1.题目要求把聊天记录分类匹配,然后输出相应的话费和记录。
2.判断记录好坏,把所有记录以string存起来,按照字典序排序,相邻的两条记录满足要求:第一条为on-line且第二条为off-line,才是成功匹配;
3.采用计算00:00:00到现在的耗费和分钟数,这个方法比较简单
4.最重要的:题目中只强调至少有一条匹配成功的记录,不是说每个人都至少有一条匹配成功的记录,所以没有成功匹配记录的人不输出(主要卡在这)
A long-distance telephone company charges its customers by the following rules:
Making a long-distance call costs a certain amount per minute, depending on the time of day when the call is made. When a customer starts connecting a long-distance call, the time will be recorded, and so will be the time when the customer hangs up the phone. Every calendar month, a bill is sent to the customer for each minute called (at a rate determined by the time of day). Your job is to prepare the bills for each month, given a set of phone call records.
Input Specification:
Each input file contains one test case. Each case has two parts: the rate structure, and the phone call records.
The rate structure consists of a line with 24 non-negative integers denoting the toll (cents/minute) from 00:00 – 01:00, the toll from 01:00 – 02:00, and so on for each hour in the day.
The next line contains a positive number N (<= 1000), followed by N lines of records. Each phone call record consists of the name of the customer (string of up to 20 characters without space), the time and date (mm:dd:hh:mm), and the word “on-line” or “off-line”.

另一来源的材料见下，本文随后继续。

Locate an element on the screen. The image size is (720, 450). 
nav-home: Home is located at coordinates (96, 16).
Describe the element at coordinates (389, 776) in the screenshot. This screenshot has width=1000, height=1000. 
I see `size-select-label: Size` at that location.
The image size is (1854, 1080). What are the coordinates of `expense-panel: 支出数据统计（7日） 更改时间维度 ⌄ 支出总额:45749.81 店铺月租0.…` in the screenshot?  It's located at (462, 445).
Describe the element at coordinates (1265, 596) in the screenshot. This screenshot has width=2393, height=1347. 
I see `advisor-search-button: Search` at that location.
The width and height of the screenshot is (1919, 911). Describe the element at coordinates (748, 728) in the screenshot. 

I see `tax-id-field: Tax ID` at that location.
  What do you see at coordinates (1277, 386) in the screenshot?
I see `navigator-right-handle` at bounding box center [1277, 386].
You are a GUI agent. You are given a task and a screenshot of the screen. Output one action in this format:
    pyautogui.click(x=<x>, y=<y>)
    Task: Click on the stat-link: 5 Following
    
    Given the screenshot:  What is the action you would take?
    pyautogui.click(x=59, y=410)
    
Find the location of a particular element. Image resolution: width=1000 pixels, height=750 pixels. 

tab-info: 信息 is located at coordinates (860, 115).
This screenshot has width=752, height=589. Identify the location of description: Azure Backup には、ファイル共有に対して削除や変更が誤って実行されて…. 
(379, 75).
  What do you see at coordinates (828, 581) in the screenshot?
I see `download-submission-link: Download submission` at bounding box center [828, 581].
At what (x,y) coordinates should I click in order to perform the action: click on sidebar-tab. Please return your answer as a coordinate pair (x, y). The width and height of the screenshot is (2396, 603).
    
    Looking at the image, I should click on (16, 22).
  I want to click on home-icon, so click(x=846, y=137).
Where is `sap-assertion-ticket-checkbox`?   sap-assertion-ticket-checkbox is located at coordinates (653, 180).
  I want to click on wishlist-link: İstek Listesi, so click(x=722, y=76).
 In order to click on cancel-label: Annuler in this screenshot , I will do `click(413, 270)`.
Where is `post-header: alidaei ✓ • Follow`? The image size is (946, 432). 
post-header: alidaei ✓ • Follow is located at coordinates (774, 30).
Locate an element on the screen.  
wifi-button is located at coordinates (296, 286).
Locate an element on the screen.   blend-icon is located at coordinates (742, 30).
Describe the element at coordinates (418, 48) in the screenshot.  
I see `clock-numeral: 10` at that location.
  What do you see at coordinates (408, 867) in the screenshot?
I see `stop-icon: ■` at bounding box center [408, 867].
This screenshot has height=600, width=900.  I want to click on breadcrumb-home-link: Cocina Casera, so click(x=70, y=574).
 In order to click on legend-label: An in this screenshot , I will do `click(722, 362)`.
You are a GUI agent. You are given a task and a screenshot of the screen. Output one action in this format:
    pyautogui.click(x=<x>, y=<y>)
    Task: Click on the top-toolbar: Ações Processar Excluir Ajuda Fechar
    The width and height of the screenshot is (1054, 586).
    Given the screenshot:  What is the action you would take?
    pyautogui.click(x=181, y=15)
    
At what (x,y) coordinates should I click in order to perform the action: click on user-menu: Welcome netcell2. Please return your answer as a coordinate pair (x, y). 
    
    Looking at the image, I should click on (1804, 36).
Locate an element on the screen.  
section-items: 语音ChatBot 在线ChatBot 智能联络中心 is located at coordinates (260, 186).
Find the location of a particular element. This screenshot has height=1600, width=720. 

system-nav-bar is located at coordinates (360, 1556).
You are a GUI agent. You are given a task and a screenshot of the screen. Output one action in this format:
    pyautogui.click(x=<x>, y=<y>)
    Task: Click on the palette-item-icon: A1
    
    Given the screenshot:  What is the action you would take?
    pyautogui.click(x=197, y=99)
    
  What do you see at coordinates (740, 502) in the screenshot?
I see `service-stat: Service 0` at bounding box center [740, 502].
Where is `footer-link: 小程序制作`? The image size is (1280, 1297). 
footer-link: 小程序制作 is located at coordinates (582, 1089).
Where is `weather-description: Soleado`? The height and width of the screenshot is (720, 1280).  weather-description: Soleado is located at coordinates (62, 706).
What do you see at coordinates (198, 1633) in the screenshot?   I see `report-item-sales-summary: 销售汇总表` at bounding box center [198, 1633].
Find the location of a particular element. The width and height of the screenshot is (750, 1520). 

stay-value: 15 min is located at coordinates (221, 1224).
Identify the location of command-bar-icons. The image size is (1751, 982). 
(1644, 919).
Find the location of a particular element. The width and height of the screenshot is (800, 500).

For each test case, all dates will be within a single month. Each “on-line” record is paired with the chronologically next record for the same customer provided it is an “off-line” record. Any “on-line” records that are not paired with an “off-line” record are ignored, as are “off-line” records not paired with an “on-line” record. It is guaranteed that at least one call is well paired in the input. You may assume that no two records for the same customer have the same time. Times are recorded using a 24-hour clock.
Output Specification:
For each test case, you must print a phone bill for each customer.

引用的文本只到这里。